One dimensional modeling of methane concentrations and levels of dissolved oxygen depletion indicates that exponential bacterial growth led to a rapid removal of methane and associated depletion of oxygen from days 70 to 100 of the spill. Because the methane had spread and dispersed significantly in that time the drop in dissolved oxygen levels was not large enough to be likely to have a significant effect on marine organisms in the water column.

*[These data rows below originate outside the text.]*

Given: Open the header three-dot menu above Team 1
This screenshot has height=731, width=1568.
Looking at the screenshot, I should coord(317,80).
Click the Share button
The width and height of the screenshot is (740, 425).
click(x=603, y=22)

Figure 3. Model results from a one-dimensional time dependent model of (●) average DO anomaly from CH4 respiration (μM reduction in the intrusion layer), (□) average CH4 concentration (μM), and (×) first-order CH4 oxidation rate constants (days-1) in the intrusion layers. Labels (A) – (D) on the figure represent measured values.
(A) Avg CH4 Concentration = 25 μM (range = 0.57 – 183 μM; n = 73), 11 - 20 June (11);
(B) Avg CH4 concentration = 1.43 ± 2.00 nM (n = 671), Avg CH4 oxidation rate constant = 0.0015 days-1 (range = 0.0005 – 0.0038 day-1, n = 10), 7 - 17 September;
(C) Avg CH4 oxidation rate constant = 0.001 day-1 (range = 0 – 0.0127 day-1, n = 22 minus one outlier), 11-20 June (11); (DM) Max Dissolved O2 Anomaly = 36.7 μM, (DA) Avg Dissolved O2 Anomaly = 5.6 ± 5.8 μM (n = 202), 18 August – 4 October, 2010.
However, bottom dwellers may not have been so lucky. They may have been suffocated by a rain of "sea snot" which was observed on the surface, then later observed layering the sea floor.